The U.S. Postal Service has struggled to provide adequate staffing for post offices in some oil-boom towns where populations have grown substantially in recent years.
The rapid population growth in western North Dakota's oil fields has put stress on postal service in the area.
The U.S. Postal Service has struggled to provide adequate staffing for post offices in some oil-boom towns where populations have grown substantially in recent years. That has led to complaints about long lines at post office windows, late mail, returned mail and undelivered mail.
Gretchen Stenehjem with First International Bank in Watford City said the post offices need more staff.
"We are not getting our mail.
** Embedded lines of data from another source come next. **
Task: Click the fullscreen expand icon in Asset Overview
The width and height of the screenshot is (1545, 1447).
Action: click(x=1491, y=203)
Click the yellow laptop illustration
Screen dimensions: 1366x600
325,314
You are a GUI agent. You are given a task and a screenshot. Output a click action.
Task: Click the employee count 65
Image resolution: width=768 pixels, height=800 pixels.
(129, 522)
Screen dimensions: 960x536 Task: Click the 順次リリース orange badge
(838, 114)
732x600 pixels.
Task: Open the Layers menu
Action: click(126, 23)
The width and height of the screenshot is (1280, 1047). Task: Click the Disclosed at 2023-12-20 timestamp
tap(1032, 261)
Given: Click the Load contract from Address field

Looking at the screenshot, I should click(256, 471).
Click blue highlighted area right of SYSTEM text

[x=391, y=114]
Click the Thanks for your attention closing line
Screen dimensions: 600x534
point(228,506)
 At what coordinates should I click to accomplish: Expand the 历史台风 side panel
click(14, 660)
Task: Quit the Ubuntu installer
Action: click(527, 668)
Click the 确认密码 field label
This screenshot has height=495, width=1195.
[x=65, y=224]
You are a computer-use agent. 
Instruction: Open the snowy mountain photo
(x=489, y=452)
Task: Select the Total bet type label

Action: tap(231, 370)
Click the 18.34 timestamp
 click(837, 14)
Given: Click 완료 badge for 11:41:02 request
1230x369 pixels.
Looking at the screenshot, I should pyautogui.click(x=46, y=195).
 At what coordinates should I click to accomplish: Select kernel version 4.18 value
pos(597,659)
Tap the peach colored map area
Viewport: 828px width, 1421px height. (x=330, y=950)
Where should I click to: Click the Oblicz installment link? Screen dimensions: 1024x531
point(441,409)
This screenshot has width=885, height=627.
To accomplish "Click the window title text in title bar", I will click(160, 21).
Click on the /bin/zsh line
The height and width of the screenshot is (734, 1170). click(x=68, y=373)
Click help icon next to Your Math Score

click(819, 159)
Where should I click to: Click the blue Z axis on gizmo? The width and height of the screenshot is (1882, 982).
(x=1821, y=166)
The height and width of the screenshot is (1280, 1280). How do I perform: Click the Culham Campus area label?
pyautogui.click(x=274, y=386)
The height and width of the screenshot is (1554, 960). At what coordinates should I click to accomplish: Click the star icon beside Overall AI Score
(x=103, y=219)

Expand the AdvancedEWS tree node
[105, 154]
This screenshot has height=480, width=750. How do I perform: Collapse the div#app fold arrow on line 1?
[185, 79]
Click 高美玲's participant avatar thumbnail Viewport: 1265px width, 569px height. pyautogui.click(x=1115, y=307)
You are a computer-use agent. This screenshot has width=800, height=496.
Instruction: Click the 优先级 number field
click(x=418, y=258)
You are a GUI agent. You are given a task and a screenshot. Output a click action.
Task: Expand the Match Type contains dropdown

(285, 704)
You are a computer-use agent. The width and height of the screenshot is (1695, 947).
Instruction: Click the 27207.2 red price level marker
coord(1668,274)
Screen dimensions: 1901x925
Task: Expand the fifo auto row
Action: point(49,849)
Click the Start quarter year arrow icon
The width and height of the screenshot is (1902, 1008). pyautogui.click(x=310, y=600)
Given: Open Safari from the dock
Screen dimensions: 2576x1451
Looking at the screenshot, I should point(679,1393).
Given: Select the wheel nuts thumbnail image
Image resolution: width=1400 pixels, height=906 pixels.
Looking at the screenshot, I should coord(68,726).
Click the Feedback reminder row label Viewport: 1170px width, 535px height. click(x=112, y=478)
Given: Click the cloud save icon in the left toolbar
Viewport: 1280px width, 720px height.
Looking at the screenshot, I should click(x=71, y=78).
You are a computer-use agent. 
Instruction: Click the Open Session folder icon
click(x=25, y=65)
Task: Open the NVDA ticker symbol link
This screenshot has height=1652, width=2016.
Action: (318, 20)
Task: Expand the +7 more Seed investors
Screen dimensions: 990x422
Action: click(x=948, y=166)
The mail is not coming in a timely manner," Stenehjem said. "This is a big problem for businesses."
The Watford City post office ran out of postal boxes, so new customers have to get their mail through general delivery, which means they line up at the counter along with people looking to buy stamps, mail packages or conduct other business. Waits can be 40 minutes to an hour, which Stenehjem said is unacceptable for elderly people and unworkable for business.
"This needs to get resolved," Stenehjem said. "We don't have a lot of other options. We have to use the post office."
Pete Nowacki, a spokesman for the U.S. Postal Service in Minneapolis, said staffing is a huge problem for post offices in the area.
"We have people retire in the area, and it's just very, very difficult to get replacements, and it's difficult to get additional people to keep up with some of the growth," Nowacki said.
It can also be difficult for the postal service to meet the higher wages being paid in the oilfield areas, Nowacki said.
The Postal Service is intent on fixing the problems, he said.
"We will keep hammering away on this because service is what we sell, and of course with the upturn in an area like that, that means there's opportunities for us," Nowacki said.